The Garner, N.C., property was founded in 1958 as one of the first black-owned country clubs in the U.S., but Saint Augustine’s University, which bought the property in 2007, has struggled to maintain the facility. The university has considered selling the club, but a spokesperson said a sale is unlikely.
Meadowbrook Country Club in Garner, N.C., was founded in 1958, and was one of the first black-owned country clubs in the United States. However, its future is uncertain after Saint Augustine’s University bought it in 2007 and has struggled to maintain it, the Charlotte N.C., News & Observer reported.
“Each person had to pay a little more than $100 for a 120-acre tobacco field,” said Joe Sansom, the son of one of the property’s founders. “My dad (took out) a lot of loans to the people so he could buy the property.”
Forty-five charter members paid $100 each for membership. Meadowbrook had a junior Olympic sized swimming pool, tennis courts and other facilities. “If you didn’t play golf, you could go swimming, cook out or have parties in the clubhouse,” Sansom said.
During the club’s peak, the grasses were much greener and hundreds of people could be seen out at the club at once. When Saint Augustine’s University purchased it, Sansom said they couldn’t pay the bills, and the club was struggling, the News & Observer reported.
“Once integration came, every month was a challenge to pay the bills,” he said.
Country clubs eventually desegregated, and black members could join any country club they wanted, which they did. They closed down the pool and tennis courts, and borrowed money from members, but it was not enough to keep it up. He said he and board members of the club wanted to keep it in black-owned hands and Saint Augustine’s, a historically black university, was interested, the News & Observer reported.
While improvements were made to the course, the course isn’t nearly how it used to be, frequent and longtime visitors to the course say. The bunkers are filled with grass. Some of the greens are rough, the News & Observer reported.
“I come out here when I have some free time,” golfer Marcus White said. “The greens need a little work. It’s hard to putt on the greens but I guess it would get a little better if they had a little more income.”
Shelly Hinton, a spokesperson for the school, said Saint Augustine’s has explored selling the country club, but that it won’t happen. Efforts to reach Saint Augustine’s president Everette Ward were unsuccessful, the News & Observer reported.
Mayor Ronnie Williams said a representative at the school asked town officials if Garner might be interested in purchasing the club. “He wanted to know if the Town of Garner was interested in it for future park land, given the expectation it would be developed into residential properties,” Williams said. But the town decided against it, the News & Observer reported.
“If the town were to buy it, we would have to put in a pump station, which would be expensive,” he said.
For members of the club and volunteers, selling the club would be devastating to them.

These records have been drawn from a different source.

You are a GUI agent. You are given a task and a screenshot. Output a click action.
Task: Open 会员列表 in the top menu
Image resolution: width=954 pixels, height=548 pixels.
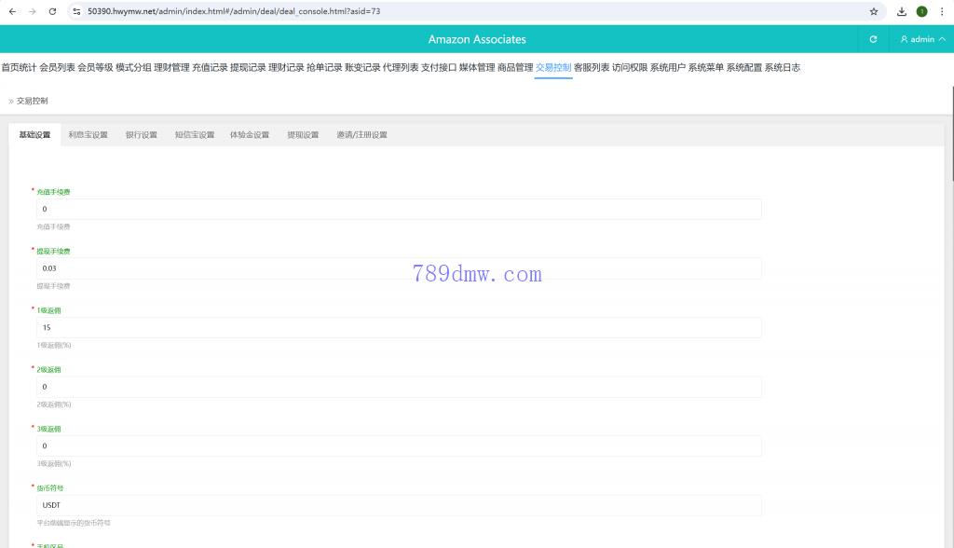point(57,67)
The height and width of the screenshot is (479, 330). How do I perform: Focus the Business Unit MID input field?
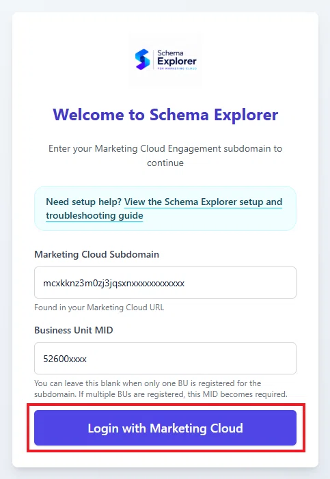pyautogui.click(x=165, y=358)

But they say they wouldn’t be surprised, given the club’s ups and downs over the years, the News & Observer reported.
“This place used to stay crowded,” Bernard Williams said. “If you came here on the weekend you were trying to hurry up and get in here.”
Williams’ father was a greenskeeper at the club and Williams would come when he was young. But Williams, John Hinton and Will Lassiter say just because the club was black-owned, didn’t mean it was welcoming to the whole black community. They say during its early years, the only black people who were allowed were teachers, lawyers and doctors, those who made the most money, the News & Observer reported.

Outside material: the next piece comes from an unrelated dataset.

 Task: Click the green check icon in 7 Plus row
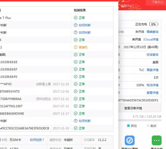[x=75, y=18]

Eventually after realizing that Meadowbrook couldn’t be kept up that way, it started to let those who were not as wealthy play golf there. The founders started to host golf tournaments and needed some good golfers. It became a popular place where the all men could golf, the families could cook out, kids could swim, play putt-putt and just have a good time, the News & Observer reported.

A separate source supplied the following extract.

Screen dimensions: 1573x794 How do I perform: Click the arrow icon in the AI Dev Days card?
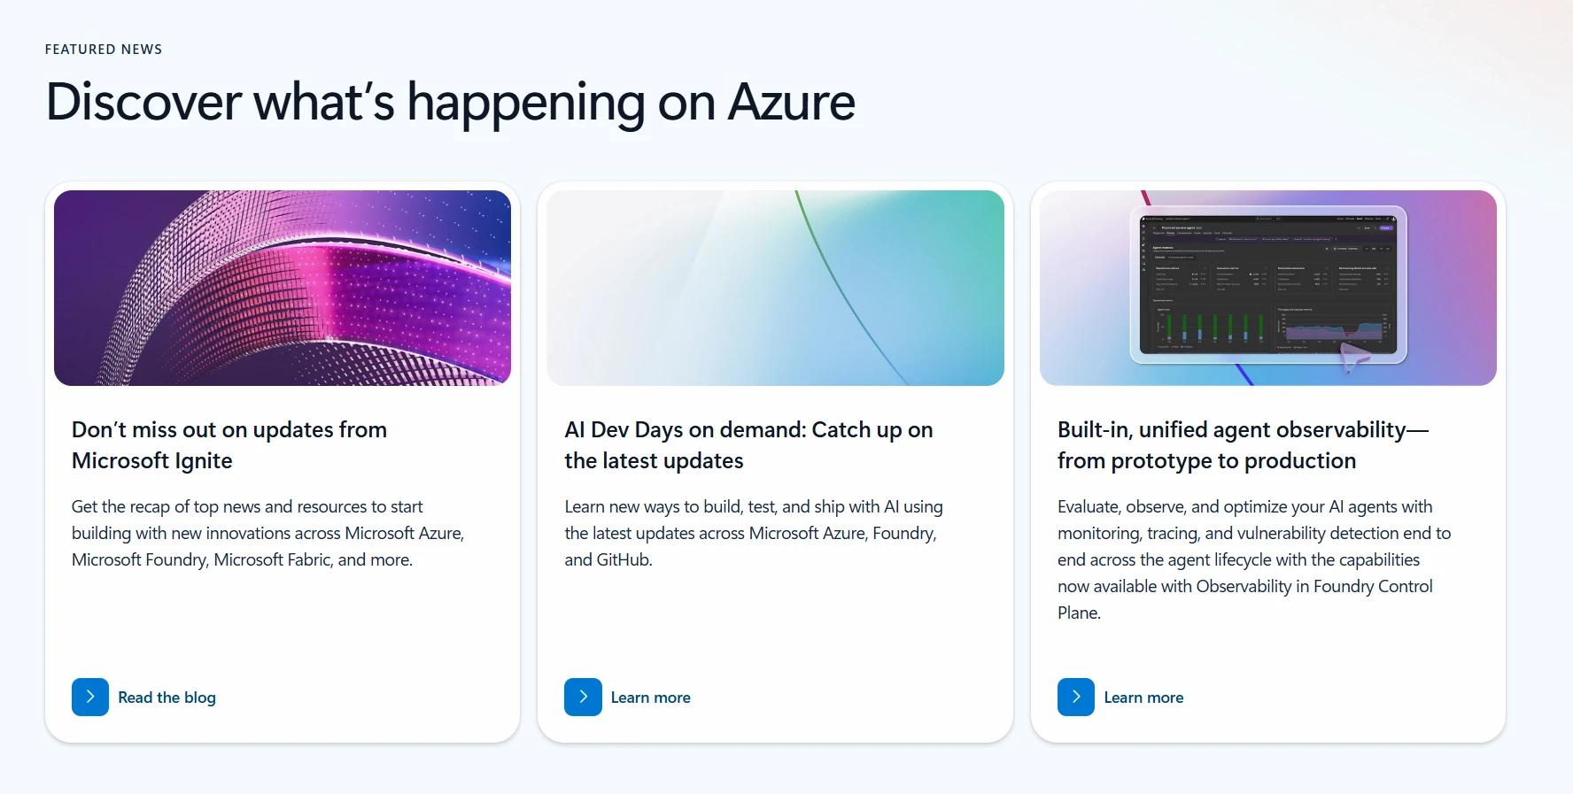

Today, the course is open for anyone to golf. Volunteers help out and keep up the course, along with staff member Robert Hinton, Saint Augustine’s golf coach. Lassiter and Williams say it’s common to see white and black people on the golf course, the News & Observer reported.
The club still has potential, Williams said, adding that recently had a cookout like old times. “We had enough food to take to-go plates and take home food to our wives,” Williams said. “It could be a viable place that could generate funds.”
They’d like to see it revitalized some day. “If they were to sell this place, we’d have nowhere to go,” Lassiter, 62, said. “This is our culture.”